PROBLEM TO SOLVE:
Can you restate only the rows starting at the line containing "Click the second" and ending at the line containing "Select the 被监督人", with "peak" renamed to "crest" and nothing else changed?

PROVIDED DATA:

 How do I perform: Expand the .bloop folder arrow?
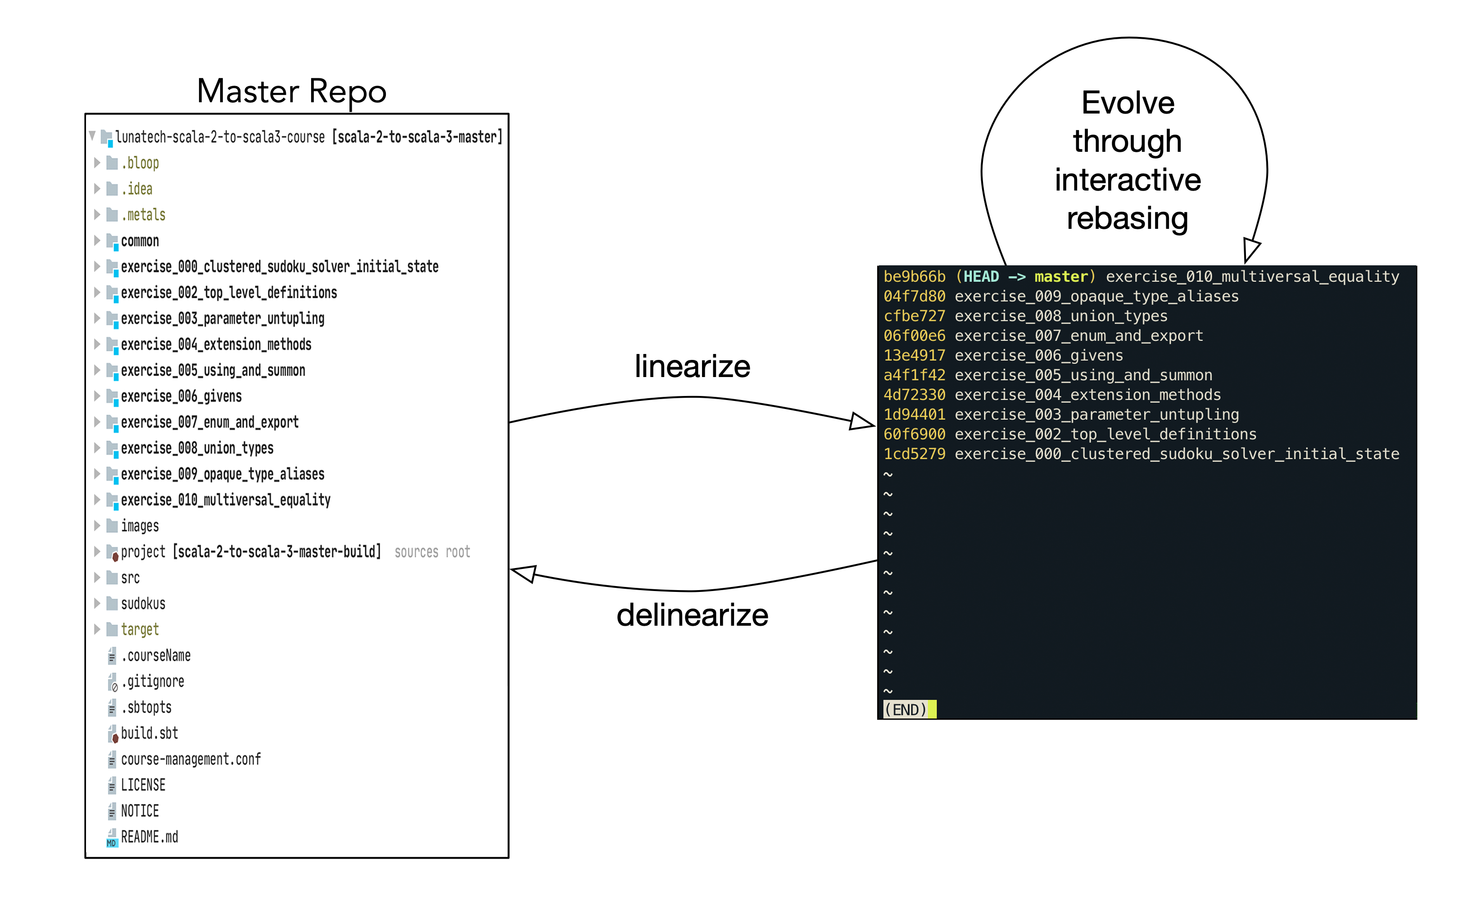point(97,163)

--

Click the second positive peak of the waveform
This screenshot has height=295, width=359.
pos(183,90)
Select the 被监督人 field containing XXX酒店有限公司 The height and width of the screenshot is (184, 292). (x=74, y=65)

--

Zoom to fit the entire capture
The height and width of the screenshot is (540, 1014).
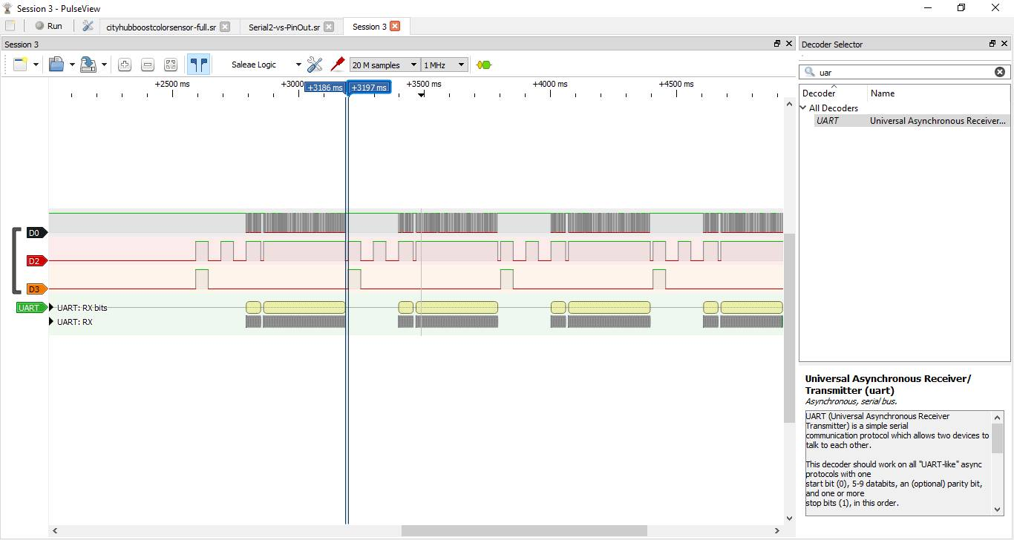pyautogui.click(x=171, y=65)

SOLUTION BELOW:
Click the second positive crest of the waveform
This screenshot has height=295, width=359.
pos(183,90)
Select the 被监督人 field containing XXX酒店有限公司 The height and width of the screenshot is (184, 292). (x=74, y=65)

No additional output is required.